The South Dakota Constitution requires a two-thirds majority in each of the Senate and the House of Representatives to pass into state law a piece of legislation that the governor has vetoed. On Monday, Gov. Dennis Daugaard proved how difficult overturning a veto can be.

The Republican governor prevailed each time, as lawmakers spent the final day of the 2012 legislative session unable to muster the votes necessary to override any of the three full vetoes he issued last week.

Daugaard used his veto power to stop legislation that would have repealed most of South Dakota’s permit requirements for carrying a concealed pistol.

He also used his veto to block tax breaks to wind power projects costing more than $50 million and for environmental upgrades required at the Big Stone power plant.

And he waded into the fight over Rapid City’s regulation of digital billboards, vetoing legislation that attempted to overturn a municipal ordinance adopted by Rapid City voters.

The concealed-pistol measure, House Bill 1248, received just 27 yes votes and 40 no votes from House members Monday after the prime sponsor, Rep. Betty Olson, R-Prairie City, asked them to override the governor’s veto. It originally was approved 50-18 by the House on Feb. 13.

Olson’s bill would have eliminated the requirement that a person have a concealed-weapon permit. Instead the proposed requirements were being at least age 18 and having a South Dakota driver license.
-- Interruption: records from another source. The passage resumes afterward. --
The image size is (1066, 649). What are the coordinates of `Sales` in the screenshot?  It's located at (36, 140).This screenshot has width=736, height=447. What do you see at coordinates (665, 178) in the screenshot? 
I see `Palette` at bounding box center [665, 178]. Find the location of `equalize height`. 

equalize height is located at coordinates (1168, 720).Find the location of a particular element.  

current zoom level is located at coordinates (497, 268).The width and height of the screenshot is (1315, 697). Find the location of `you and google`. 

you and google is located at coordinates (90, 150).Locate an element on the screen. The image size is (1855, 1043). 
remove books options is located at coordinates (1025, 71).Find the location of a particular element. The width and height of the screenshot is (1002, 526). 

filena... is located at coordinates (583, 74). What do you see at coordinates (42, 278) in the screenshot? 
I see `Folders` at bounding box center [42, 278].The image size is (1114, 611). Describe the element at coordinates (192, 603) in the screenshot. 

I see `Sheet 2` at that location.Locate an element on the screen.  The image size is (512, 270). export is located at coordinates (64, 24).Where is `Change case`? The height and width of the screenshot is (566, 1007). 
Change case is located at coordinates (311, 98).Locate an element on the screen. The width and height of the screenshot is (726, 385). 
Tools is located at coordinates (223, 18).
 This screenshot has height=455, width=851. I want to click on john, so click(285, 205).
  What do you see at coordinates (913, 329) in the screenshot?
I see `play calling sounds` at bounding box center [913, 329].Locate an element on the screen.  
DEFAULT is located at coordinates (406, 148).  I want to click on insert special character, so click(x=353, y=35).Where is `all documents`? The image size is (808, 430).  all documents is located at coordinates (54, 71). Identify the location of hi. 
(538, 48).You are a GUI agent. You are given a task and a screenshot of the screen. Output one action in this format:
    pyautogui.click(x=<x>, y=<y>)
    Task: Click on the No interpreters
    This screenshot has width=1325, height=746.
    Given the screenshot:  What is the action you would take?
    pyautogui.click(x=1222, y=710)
The tax breaks legislation, House Bill 1228, was an attempt to encourage wind-power development and to provide some relief to the utility companies who jointly own the Big Stone plant and those companies’ customers.

But a 2011 law that seeks to provide grants as rewards to large development projects awaits a statewide vote in November, and the governor said it was inappropriate to single out some projects ahead of that referendum.

Rep. Roger Solum, R-Watertown, sought the veto override in the House. The vote was 44-23, three supporters short of the 47 needed. The bill previously passed in the house 52-16 on March 1.

The billboard legislation, Senate Bill 157, made it halfway Monday. The Senate, where Republican leader Russ Olson of Wentworth was its prime sponsor, voted 26-7 to override the veto. Through Olson’s advocacy the measure actually picked up support. The Senate had voted 24-9 on Feb. 29 to approve it.

The House was a hurdle too high, however. House members voted for it 43-24 Monday, four supporters short of an override. That wasn’t surprising, because the House had voted to approve it 42-27 on March 1, a signal that a two-thirds majority would be difficult.

Legislators agreed Monday with technical changes that the governor sought on two other bills, giving Daugaard a 5-for-5 day. On full vetoes he finished 3-for-4 in the 2012 session and he was 5-for-6 overall including a line-item veto and a style and form veto.